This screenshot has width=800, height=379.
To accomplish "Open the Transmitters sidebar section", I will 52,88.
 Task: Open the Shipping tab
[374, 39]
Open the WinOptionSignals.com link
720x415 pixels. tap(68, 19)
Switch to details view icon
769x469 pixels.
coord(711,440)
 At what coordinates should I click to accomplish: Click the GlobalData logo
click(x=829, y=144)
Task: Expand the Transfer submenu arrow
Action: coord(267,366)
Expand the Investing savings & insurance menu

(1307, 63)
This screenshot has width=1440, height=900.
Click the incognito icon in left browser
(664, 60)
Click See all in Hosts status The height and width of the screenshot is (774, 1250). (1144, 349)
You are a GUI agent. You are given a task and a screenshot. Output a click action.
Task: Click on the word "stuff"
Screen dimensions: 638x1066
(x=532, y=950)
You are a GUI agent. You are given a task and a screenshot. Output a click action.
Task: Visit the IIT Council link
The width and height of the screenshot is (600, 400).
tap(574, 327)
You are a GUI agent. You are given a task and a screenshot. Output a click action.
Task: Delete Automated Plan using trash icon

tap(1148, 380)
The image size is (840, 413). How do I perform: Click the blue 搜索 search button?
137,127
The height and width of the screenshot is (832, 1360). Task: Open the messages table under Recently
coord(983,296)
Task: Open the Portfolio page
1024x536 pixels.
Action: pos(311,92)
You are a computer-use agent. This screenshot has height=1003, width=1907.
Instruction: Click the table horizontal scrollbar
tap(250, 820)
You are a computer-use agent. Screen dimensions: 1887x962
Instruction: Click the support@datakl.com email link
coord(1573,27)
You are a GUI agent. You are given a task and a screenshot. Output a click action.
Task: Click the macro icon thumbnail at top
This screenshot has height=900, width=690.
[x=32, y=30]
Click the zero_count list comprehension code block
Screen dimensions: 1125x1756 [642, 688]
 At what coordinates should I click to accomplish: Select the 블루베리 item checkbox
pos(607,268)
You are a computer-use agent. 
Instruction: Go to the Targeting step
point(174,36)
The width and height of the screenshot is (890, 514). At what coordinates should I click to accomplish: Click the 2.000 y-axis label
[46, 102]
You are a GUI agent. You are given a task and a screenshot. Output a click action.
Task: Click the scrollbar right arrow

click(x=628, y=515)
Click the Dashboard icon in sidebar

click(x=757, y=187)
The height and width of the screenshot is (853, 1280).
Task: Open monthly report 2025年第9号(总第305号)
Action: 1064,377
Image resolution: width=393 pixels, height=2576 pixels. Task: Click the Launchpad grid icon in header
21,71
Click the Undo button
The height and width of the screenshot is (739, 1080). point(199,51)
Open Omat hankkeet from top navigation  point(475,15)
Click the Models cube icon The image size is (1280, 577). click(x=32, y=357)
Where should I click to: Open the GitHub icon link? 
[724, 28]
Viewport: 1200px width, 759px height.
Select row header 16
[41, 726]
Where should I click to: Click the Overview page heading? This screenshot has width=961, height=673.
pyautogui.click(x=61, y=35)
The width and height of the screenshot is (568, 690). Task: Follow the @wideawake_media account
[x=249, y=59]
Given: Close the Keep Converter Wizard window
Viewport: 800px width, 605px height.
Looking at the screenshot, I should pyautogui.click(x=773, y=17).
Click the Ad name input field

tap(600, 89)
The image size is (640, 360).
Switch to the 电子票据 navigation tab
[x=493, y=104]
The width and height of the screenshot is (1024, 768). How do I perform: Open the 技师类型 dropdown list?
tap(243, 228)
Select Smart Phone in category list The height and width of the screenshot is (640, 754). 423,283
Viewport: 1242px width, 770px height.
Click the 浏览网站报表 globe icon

ASSIGNED TASK | Could you retype every record above exactly as given?

ANSWER TO THIS EXERCISE |
This screenshot has width=800, height=379.
To accomplish "Open the Transmitters sidebar section", I will 52,88.
 Task: Open the Shipping tab
[374, 39]
Open the WinOptionSignals.com link
720x415 pixels. tap(68, 19)
Switch to details view icon
769x469 pixels.
coord(711,440)
 At what coordinates should I click to accomplish: Click the GlobalData logo
click(x=829, y=144)
Task: Expand the Transfer submenu arrow
Action: coord(267,366)
Expand the Investing savings & insurance menu

(1307, 63)
This screenshot has width=1440, height=900.
Click the incognito icon in left browser
(664, 60)
Click See all in Hosts status The height and width of the screenshot is (774, 1250). (1144, 349)
You are a GUI agent. You are given a task and a screenshot. Output a click action.
Task: Click on the word "stuff"
Screen dimensions: 638x1066
(x=532, y=950)
You are a GUI agent. You are given a task and a screenshot. Output a click action.
Task: Visit the IIT Council link
The width and height of the screenshot is (600, 400).
tap(574, 327)
You are a GUI agent. You are given a task and a screenshot. Output a click action.
Task: Delete Automated Plan using trash icon

tap(1148, 380)
The image size is (840, 413). How do I perform: Click the blue 搜索 search button?
137,127
The height and width of the screenshot is (832, 1360). Task: Open the messages table under Recently
coord(983,296)
Task: Open the Portfolio page
1024x536 pixels.
Action: pos(311,92)
You are a computer-use agent. This screenshot has height=1003, width=1907.
Instruction: Click the table horizontal scrollbar
tap(250, 820)
You are a computer-use agent. Screen dimensions: 1887x962
Instruction: Click the support@datakl.com email link
coord(1573,27)
You are a GUI agent. You are given a task and a screenshot. Output a click action.
Task: Click the macro icon thumbnail at top
This screenshot has height=900, width=690.
[x=32, y=30]
Click the zero_count list comprehension code block
Screen dimensions: 1125x1756 [642, 688]
 At what coordinates should I click to accomplish: Select the 블루베리 item checkbox
pos(607,268)
You are a computer-use agent. 
Instruction: Go to the Targeting step
point(174,36)
The width and height of the screenshot is (890, 514). At what coordinates should I click to accomplish: Click the 2.000 y-axis label
[46, 102]
You are a GUI agent. You are given a task and a screenshot. Output a click action.
Task: Click the scrollbar right arrow

click(x=628, y=515)
Click the Dashboard icon in sidebar

click(x=757, y=187)
The height and width of the screenshot is (853, 1280).
Task: Open monthly report 2025年第9号(总第305号)
Action: 1064,377
Image resolution: width=393 pixels, height=2576 pixels. Task: Click the Launchpad grid icon in header
21,71
Click the Undo button
The height and width of the screenshot is (739, 1080). point(199,51)
Open Omat hankkeet from top navigation  point(475,15)
Click the Models cube icon The image size is (1280, 577). click(x=32, y=357)
Where should I click to: Open the GitHub icon link? 
[724, 28]
Viewport: 1200px width, 759px height.
Select row header 16
[41, 726]
Where should I click to: Click the Overview page heading? This screenshot has width=961, height=673.
pyautogui.click(x=61, y=35)
The width and height of the screenshot is (568, 690). Task: Follow the @wideawake_media account
[x=249, y=59]
Given: Close the Keep Converter Wizard window
Viewport: 800px width, 605px height.
Looking at the screenshot, I should pyautogui.click(x=773, y=17).
Click the Ad name input field

tap(600, 89)
The image size is (640, 360).
Switch to the 电子票据 navigation tab
[x=493, y=104]
The width and height of the screenshot is (1024, 768). How do I perform: Open the 技师类型 dropdown list?
tap(243, 228)
Select Smart Phone in category list The height and width of the screenshot is (640, 754). 423,283
Viewport: 1242px width, 770px height.
Click the 浏览网站报表 globe icon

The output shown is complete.